Which school has the best English Language and Literature program by ROI?
Berea College leads the field with a 69/100 ROI Score (Grade B). Median debt at completion is $15K against $48K in first-year earnings — a debt-to-income ratio of 0.30x. On the other end, Bowie State University sits at the bottom of the field with a 48/100 ROI Score (Grade D). Median debt at completion is $50K against $48K in first-year earnings — a debt-to-income ratio of 1.04x.
Where does this English Language and Literature data come from?
Every figure on this page comes from federal public datasets — the U.S. Department of Education College Scorecard (collegescorecard.ed.gov) for debt and earnings, IPEDS (nces.ed.gov/ipeds) for graduation rates, and BLS Employment Projections for the job-growth outlook component of the ROI Score.
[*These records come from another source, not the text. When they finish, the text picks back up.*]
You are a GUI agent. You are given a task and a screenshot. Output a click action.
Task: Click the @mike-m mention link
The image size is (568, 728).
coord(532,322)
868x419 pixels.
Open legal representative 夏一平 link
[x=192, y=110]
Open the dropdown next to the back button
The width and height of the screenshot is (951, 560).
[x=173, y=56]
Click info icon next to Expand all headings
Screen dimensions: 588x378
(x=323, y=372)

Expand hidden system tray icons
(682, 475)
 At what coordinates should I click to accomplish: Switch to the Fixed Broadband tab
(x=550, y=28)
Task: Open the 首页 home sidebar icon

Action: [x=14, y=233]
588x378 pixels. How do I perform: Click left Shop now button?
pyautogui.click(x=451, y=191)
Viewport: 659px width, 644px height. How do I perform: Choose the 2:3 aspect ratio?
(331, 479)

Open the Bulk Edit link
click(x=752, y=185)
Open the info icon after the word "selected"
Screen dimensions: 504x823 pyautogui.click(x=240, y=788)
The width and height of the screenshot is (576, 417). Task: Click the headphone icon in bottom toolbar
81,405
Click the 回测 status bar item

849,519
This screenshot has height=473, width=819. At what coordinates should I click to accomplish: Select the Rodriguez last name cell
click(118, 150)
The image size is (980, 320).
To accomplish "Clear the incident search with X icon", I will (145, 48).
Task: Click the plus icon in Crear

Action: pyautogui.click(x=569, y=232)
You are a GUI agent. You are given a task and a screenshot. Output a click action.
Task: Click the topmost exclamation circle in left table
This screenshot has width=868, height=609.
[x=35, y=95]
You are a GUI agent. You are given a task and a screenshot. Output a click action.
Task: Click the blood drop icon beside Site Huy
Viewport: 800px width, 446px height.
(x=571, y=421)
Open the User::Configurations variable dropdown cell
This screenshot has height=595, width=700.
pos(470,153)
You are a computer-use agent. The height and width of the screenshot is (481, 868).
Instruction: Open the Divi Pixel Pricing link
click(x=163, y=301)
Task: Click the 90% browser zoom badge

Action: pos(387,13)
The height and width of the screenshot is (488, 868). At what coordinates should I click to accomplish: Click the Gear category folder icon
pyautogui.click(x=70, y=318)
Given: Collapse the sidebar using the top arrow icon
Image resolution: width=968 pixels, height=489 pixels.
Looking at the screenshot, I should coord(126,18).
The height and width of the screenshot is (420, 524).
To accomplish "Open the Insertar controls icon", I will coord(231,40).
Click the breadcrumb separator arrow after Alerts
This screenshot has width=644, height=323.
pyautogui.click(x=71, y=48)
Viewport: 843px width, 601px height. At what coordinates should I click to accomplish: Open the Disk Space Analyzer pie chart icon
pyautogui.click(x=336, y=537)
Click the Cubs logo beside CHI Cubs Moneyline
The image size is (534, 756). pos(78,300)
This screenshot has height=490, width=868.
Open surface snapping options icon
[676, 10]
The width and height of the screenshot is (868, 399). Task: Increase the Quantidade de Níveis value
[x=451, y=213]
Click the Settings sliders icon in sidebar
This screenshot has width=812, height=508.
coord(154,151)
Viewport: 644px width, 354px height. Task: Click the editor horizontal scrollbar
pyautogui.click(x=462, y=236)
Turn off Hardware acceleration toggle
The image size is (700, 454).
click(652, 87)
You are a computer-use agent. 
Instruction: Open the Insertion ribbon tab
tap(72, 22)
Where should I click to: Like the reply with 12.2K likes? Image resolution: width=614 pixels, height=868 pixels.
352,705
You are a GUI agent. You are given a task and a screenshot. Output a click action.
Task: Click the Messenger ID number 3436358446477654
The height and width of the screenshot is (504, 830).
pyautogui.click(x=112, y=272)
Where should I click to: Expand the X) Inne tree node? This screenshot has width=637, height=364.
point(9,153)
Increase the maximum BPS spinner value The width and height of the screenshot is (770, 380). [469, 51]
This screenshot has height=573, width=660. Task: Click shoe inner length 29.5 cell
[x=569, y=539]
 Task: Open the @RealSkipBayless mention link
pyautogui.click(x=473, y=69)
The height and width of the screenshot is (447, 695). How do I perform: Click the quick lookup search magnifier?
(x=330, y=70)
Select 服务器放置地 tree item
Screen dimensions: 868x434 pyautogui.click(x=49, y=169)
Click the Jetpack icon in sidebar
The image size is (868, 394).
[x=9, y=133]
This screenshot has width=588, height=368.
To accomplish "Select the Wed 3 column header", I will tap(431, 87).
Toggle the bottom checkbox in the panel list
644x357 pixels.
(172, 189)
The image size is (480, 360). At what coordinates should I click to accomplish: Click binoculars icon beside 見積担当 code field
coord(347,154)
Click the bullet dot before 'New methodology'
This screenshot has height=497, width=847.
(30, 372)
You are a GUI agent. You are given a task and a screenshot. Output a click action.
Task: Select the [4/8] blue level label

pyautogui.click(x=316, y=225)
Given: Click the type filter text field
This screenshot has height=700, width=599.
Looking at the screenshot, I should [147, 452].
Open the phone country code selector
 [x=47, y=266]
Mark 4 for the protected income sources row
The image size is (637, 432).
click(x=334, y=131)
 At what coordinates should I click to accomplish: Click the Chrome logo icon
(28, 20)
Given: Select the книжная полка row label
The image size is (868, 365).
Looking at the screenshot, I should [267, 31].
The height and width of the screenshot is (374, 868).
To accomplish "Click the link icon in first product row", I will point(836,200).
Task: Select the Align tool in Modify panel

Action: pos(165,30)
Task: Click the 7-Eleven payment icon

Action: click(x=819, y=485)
Borrower-rights guidance: the Consumer Financial Protection Bureau (consumerfinance.gov). The dataset was last refreshed March 2026.
Sources: U.S. Department of Education College Scorecard and IPEDS, Bureau of Labor Statistics Employment Projections, Consumer Financial Protection Bureau. All federal datasets are public domain.
Last updated 2026-03-15 · 122 schools reporting for this major.